• _ÉNONCÉ_:
Rédigez la suite du texte consacré au besoin d'affection chez l'enfant, en commençant après sa dernière phrase.

Toutefois, il semblerait que refus et insatisfaction sont aussi bien en rapport avec le contexte socio‑affectif qu'avec le cadre physique. Ce résultat va dans le sens d'autres travaux identifiant dans l'ambiance d'amour et de sécurité affective une nécessité de premier ordre. Il s'agit d'un besoin irremplaçable et irréductible aux satisfactions palliatives correspondantes aux conditions physiques de l'habitation. Ainsi à Nebraska, Flanagan, le fondateur de «Boys Town» [foyer pour enfants orphelins, défavorisés et délinquants] accordait une importance première aux effectifs de tendresse et d'amour. Par delà la nourriture, la couverture et le toit, il faut chercher à satisfaire un besoin humain fondamental, voire le besoin d'amour. Flanagan jugeait inutile les travaux des centres d'éducation tant qu'ils n'aboutissent pas à compenser la perte ou l'absence parentale par la tendresse (Oursler & Oursler, 1955). Ce constat constitue un objet d'observation chez René Zazzo soulignant le fait qu'au-delà de la nourriture et des besoins matériaux, le corps humain a principalement besoin de la présence, de l'affectivité et de l'amour d'autrui (Zazzo, 1979). Rappelons aussi les expériences de René Spitz qui ont mis en évidence la priorité de l'affection par rapport aux conditions physiques, même excellentes. Les études de Spitz font apparaître le danger d'hospitalisme qui guette «l'enfant‑hôte» à qui rien ne manque matériellement. En outre, bénéficiant d'une ambiance parentale affective et attentive, l'enfant est susceptible d'évoluer plus favorablement en dépit des circonstances physiques insatisfaisantes (Spitz, 1976). L'amour et l'acceptation inconditionnelle favorisent l'équilibre affectif sinon, «privé de cette affectivité, l'enfant vivra un sentiment d'insécurité source de réactions négatives de sa part» (Hummon, 1972, p. 130). Winnicott ne manque pas d'insister sur le grand apport de l'affectivité dans la vie d'un homme en évoquant la contribution des soins d'une mère dévouée (Winnicott, 1971). Il repère dans l'amour maternel une condition favorable à l'épanouissement et au bonheur humain, impliquant de ce fait que «toute personne heureuse, doit infiniment à une femme» (Winncott, 1971, p. 205).

• _DONNÉES FOURNIES_:

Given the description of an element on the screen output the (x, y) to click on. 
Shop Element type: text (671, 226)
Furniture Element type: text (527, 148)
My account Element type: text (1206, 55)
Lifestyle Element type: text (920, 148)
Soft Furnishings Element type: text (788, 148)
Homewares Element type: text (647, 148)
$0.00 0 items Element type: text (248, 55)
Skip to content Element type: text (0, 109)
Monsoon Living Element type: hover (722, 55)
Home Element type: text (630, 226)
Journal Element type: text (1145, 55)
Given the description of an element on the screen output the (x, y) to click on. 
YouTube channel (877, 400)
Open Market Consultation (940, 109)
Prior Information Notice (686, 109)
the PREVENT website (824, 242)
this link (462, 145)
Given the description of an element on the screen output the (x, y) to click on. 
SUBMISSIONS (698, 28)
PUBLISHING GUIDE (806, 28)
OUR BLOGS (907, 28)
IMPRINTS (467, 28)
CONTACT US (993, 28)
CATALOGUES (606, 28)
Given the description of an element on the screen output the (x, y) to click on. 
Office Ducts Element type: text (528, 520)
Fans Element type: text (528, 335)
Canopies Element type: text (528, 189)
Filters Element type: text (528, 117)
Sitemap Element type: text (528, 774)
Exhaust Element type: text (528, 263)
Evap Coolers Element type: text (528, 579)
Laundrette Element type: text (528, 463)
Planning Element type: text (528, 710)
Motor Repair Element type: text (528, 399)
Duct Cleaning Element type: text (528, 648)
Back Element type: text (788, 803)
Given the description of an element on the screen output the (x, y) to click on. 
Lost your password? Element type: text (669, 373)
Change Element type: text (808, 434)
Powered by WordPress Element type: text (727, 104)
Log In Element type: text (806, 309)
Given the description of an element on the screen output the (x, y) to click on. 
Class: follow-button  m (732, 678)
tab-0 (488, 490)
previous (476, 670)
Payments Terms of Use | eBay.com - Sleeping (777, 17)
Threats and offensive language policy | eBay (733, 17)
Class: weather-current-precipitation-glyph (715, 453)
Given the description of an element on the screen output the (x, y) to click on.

• _ESPACE DE RÉPONSE_:
Les rapports de l'homme à son cadre de vie ne sont pas compréhensibles sous l'unique aspect des facteurs sociaux mais aussi sous l'influence des mécanismes de stress. Ainsi, pour rendre compte des facteurs de stress, Annie Moch (1989) évoque la perception de l'environnement dont le rôle est déterminant dans les interactions humaines avec le cadre de vie. Cependant, des études New-yorkaises autour du stress montrent que les facteurs d'inconfort proviennent de pôles multiples. Le premier comprend les impressions, les sentiments et les intuitions, tandis que le second relève des caractéristiques physiques des lieux (Ittelson, 1976). La nature exploratoire de nos résultats ne permet pas d'identifier définitivement les sources de stress dans le rapport enfant – habitat, ce qui nécessitera des études basées sur des échelles de mesure spécifiques. Toutefois, il semblerait que les caractéristiques physiques des lieux aussi bien que les aspects cognitifs sont responsables, à des degrés différents, des réactions du stress observées, dans le cadre de la présente étude.

Les fréquentations de l’environnement résidentiel proche sont influencées par la structure de l'habitat. Au foyer parental, deux ensembles d’espaces affichent un haut niveau de fréquentations et de visites : il s’agit, d’une part, des lieux socio‑affectifs et, d’autre part, des aires sportives et ludiques. Au niveau du Village, apparaît la fréquentation des espaces d’ordre historico‑culturel et aquatique. Dans le cadre institutionnel, la fréquentation de l’extérieur avoisinant semble limitée, c'est pourquoi les enfants citent des lieux fréquentés à partir de la maison parentale tels que l’environnement naturel et les espaces «socio‑émotionnels» (maisons de la famille proche, village natal). Toutefois l’environnement naturel est indiscutablement fréquenté par les trois groupes résidentiels. Par ailleurs, la structure résidentielle semble affecter, faiblement, les rapports aux espaces intérieurs de l’habitat sauf dans certains cas, tels que le salon et les lieux de prière.